Les cartes de Paco semblaient prédire que je ne rencontrerais personne à cette soirée. Est-ce bien surprenant, en tout cas on peut à présent leur donner raison. Non que cette fête d’anniversaire fut insuffisamment détendue ou sympathique. Non, l’accueil souriant et chaleureux de Pynchon, que pourtant je connais à peine, fut rassurant d’entrée de jeu. Ces temps-ci, j’ai besoin de compagnie alors même que j’ai peur des gens, que j’ai peur de sortir de moi-même, peur de donner.

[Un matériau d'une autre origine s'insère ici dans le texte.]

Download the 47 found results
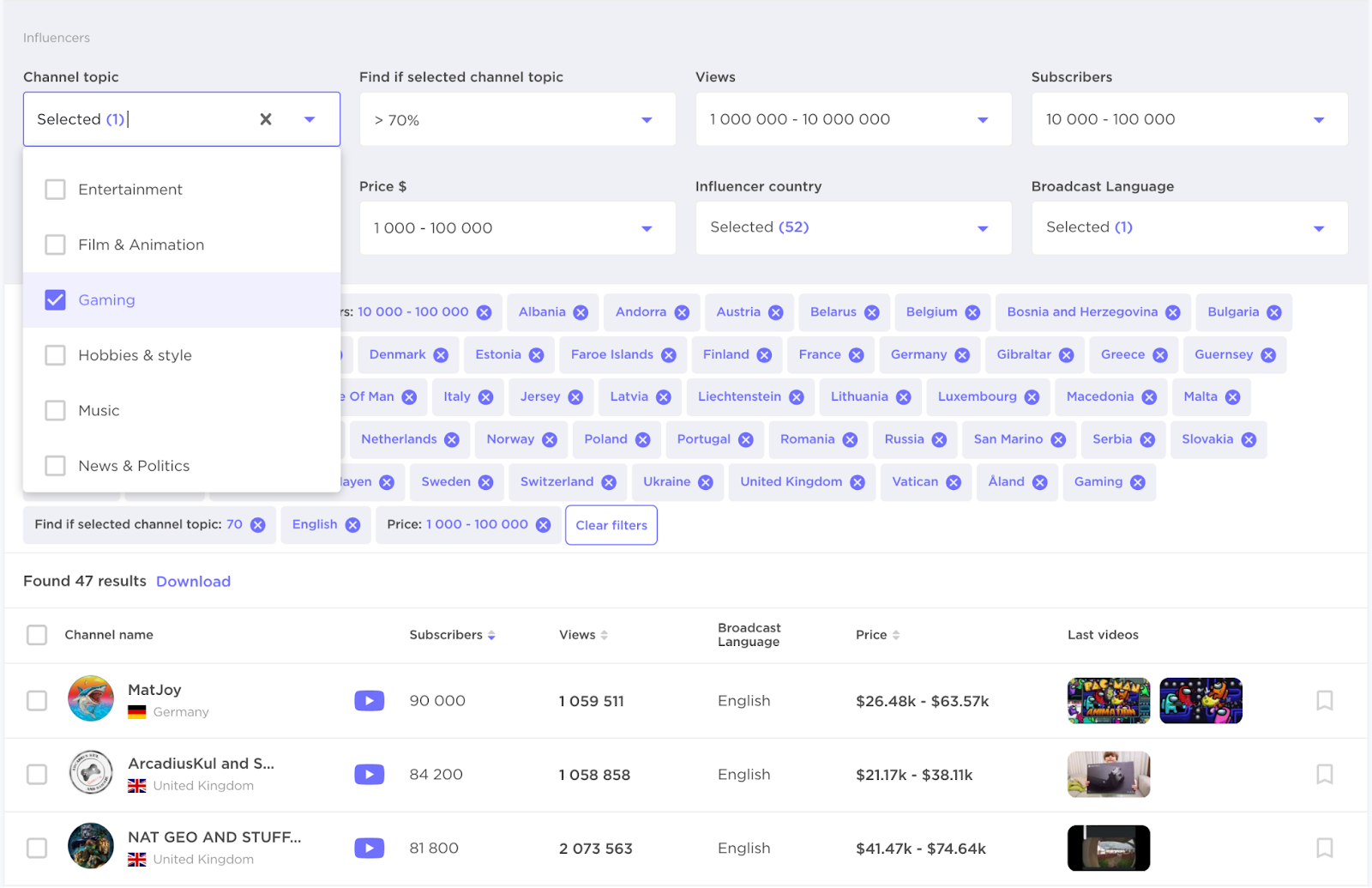The image size is (1372, 888). click(x=193, y=582)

Pour parer le désastre qui s’annonçait, AC&P s’improvisait en maman panda, afin que je puisse me laisser promener, tranquillement blotti dans son pelage douillet. Avant d’arriver chez notre hôte, nous nous offrîmes une promenade nocturne dans ces beaux quartiers mortellement déserts, passant devant Sciences Po, nous menant devant le Flore, nous, avec son pack de Heineken et mon bonnet ringard, puis sur une petite place magnifique aux abords de la catho. Je réalise qu’au fil des mois, je me suis habitué à AC&P, au point qu’une intimité singulière a pu s’installer, et que sa simple présence est devenue rassérénante. Grande idée que de l’avoir invité à m’accompagner.

Au cours de la soirée, je traversai les parades de séduction en spectateur sceptique, vite effarouché par l’inconséquence de ces jeux faussement subtils. Alors qu’en toute innocence je passais un bras derrière le cou de mon charmant voisin de canapé, je me vis en mauvais acteur de teenage movie, nonchalant et peu convaincu. Peu après, un grand garçon m’abordait en m’expliquant qu’il lisait mon blog avec plaisir, point de départ d’une conversation fort agréable, un brin nostalgique, que j’aurais aimé poursuivre si je n’avais été si absent.

La fumée piquait les yeux, telle le souvenir de ce garçon, assis devant son piano, bouleversant à marteler ainsi cet air brouillon et enjoué, à conjurer comme il pouvait le deuil que nous partagions à l’époque. Quand on me fit remarquer mon air maussade, j’acquiescai mollement en invoquant la fatigue pour masquer mon trouble. Le moment du départ approchait et, à la suite d’AC&P, je pus prendre congé dignement, sans cette coupable impression d’échec et de fuite.

J’avais fait ce que je pouvais faire. Ce fut une bonne soirée.